Coming from a college preparatory school, grades, extracurriculars, and college admission are constantly on our minds and giving us stress. Grades used to be the most important thing to me – if I got a low grade (low being a B or below) on anything, I would cry. Of course, going to a competitive high school and taking various challenging courses taught me that I need to be content with some lower grades, but I still have set the highest possible standard for myself in terms of overall grades.
However, recently there has been a shift in my attitude towards school. I guess I just realized that there really is more to life than school; that school is merely one of the things I’m doing to develop as a person. Radical, right? Previously, school was everything to me. I saw school as my life, and what I was doing with it. And, for many of us that is the case. But, a few things occurred in my life that led me to realize that it’s only one aspect of it.
First, I took a trip to my home town, Flagstaff. There, I rediscovered a sense of adventure that I’d lost in my childhood. I stumbled down a hill, lost my hat in the street and ran after it, went to a music store with my friend and stayed till it closed, walked around downtown with no sense of purpose of where to go, hunted for a coffee shop, and wandered with the only goal to be experiences. It was absolutely liberating. I cannot explain the feeling, and looking back I realize how much of a tragedy it is that I hadn’t had that feeling in so long.
The second thing that helped me realize there’s more to life than school is a program I recently became involved in, the Young Entrepreneurs Academy. This program takes place at my local University’s Business college, and it helps students like me develop and learn to run their own business. Of course, I already have ALT largely in place, but the program has a lot to offer and I’ve already learned a great deal from it. YEA has shown me that I am a business owner, and I need to own that. ALT is my life’s work and my livelihood, and I previously haven’t acknowledged that. ALT isn’t just some side project, which I’ve been treating it as, prioritizing school over it time and time again; rather, it is my job. I need to take it seriously, not like some hobby, in order for others to take it seriously as well.
So, my focus has shifted. I’m now more focused on experiences and building my business.
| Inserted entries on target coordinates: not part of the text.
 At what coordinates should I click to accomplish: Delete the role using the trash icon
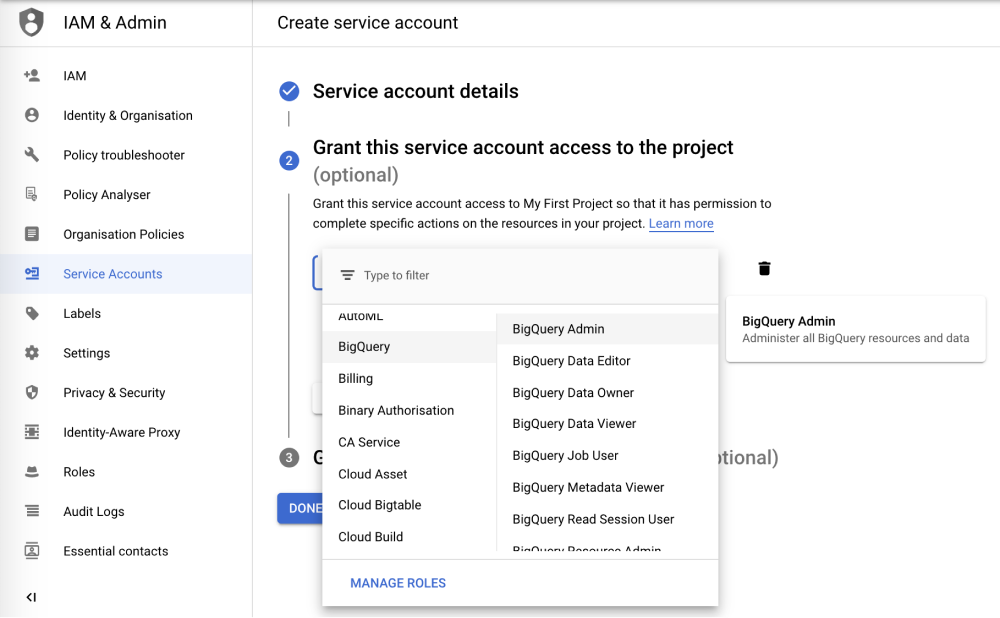click(x=764, y=268)
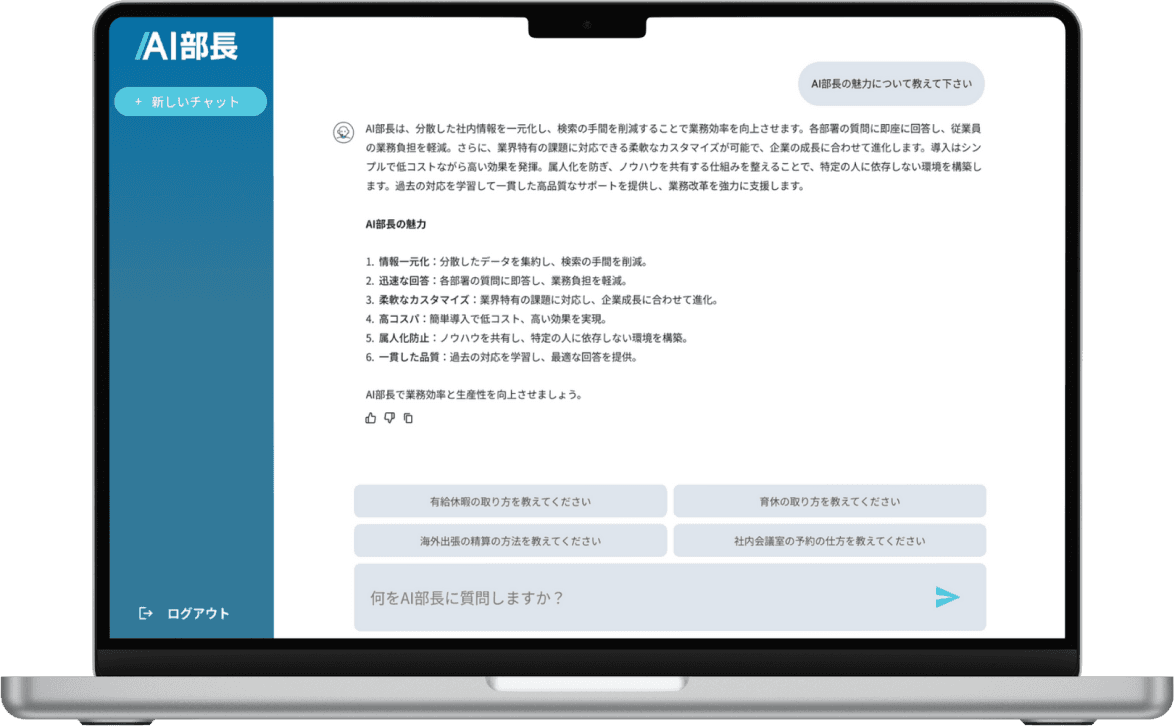Select the thumbs up icon on the AI response
The image size is (1175, 726).
[370, 418]
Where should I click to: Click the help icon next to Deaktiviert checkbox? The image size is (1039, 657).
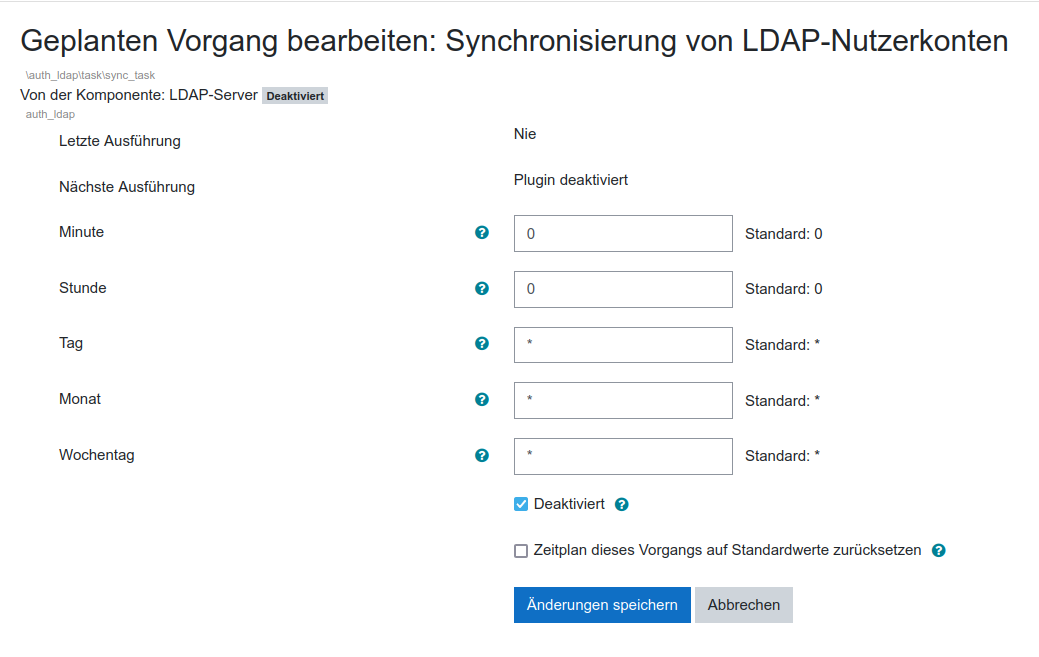click(622, 505)
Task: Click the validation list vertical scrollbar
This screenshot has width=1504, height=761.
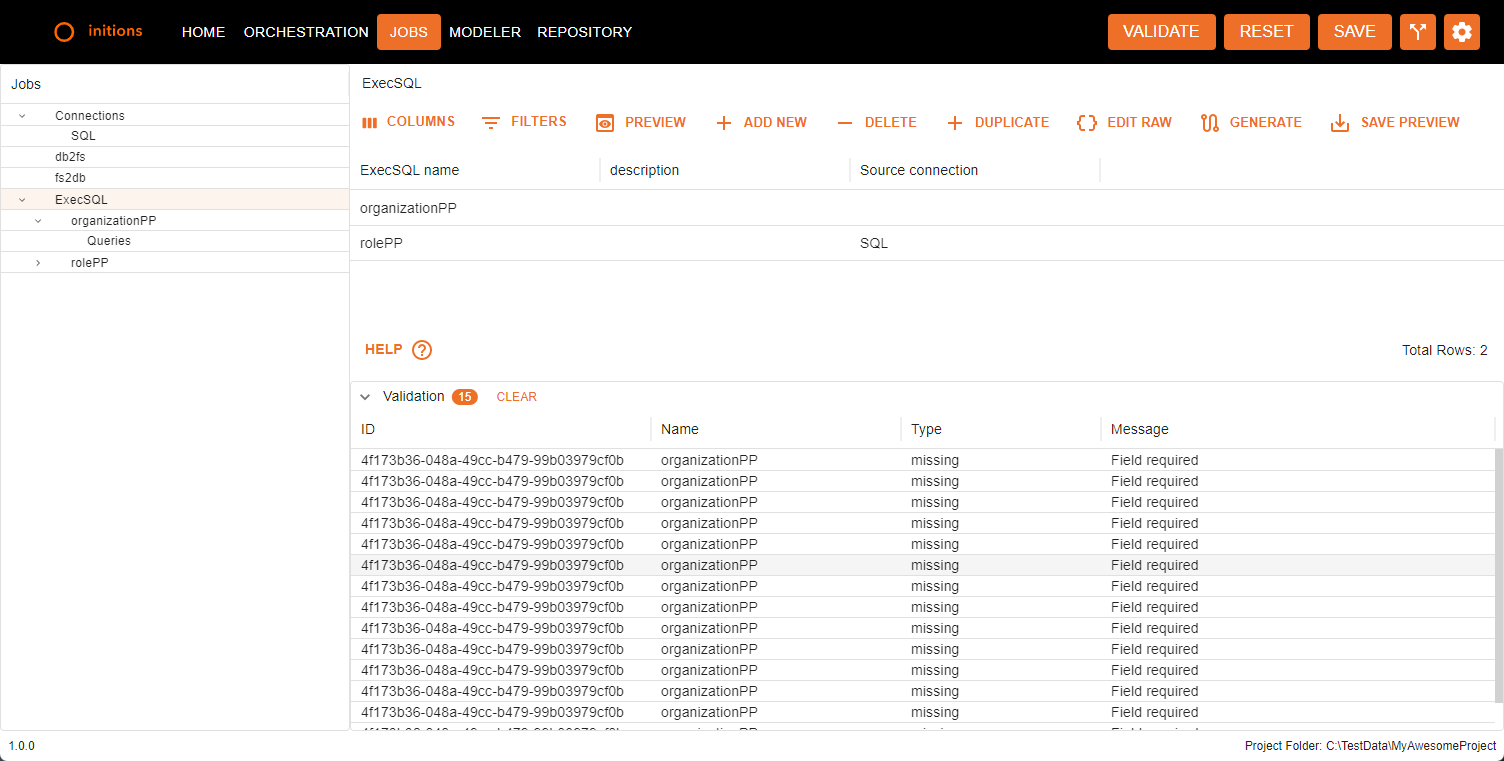Action: click(1497, 580)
I have a renewed passion for life, now that my success and my person is no longer being self-defined by a grade or an understanding of a class. Once I distanced myself from that notion, I felt immediately liberated and much more content with myself.
How does this manifest in my daily life? Well, I’m finding more and more time to dedicate to ALT, and I’m realizing that I don’t really need to spend quite so much time and energy on my schoolwork. Of course, I’m still going to keep up with all of my coursework and strive to get what I define to be good grades for myself, but it’s more my attitude that has changed towards it. I’m willing to do things I wouldn’t previously, like go to bed and do some homework in the morning, find times to get homework done during the day so I don’t have to worry about it as much after school, etc. In a nutshell, I’ve learned to let go a bit. I’ve let go of the notion that I always need to know exactly what’s going on in every class, and I’ve let go of the notion that I am failing if I don’t completely understand a given topic. With this shift, I’ve also been more willing to seek out help, which is an interesting observation. I don’t feel the need to figure everything out on my own; my nature is becoming more collaborative and community-based.
Perhaps some of this stuff is just coming with maturity of age and refinement of thought. But, I am in tune with these shifts and I’m embracing them. It’s uncharted territory for me, and I’m excited to see where it’s going to take me.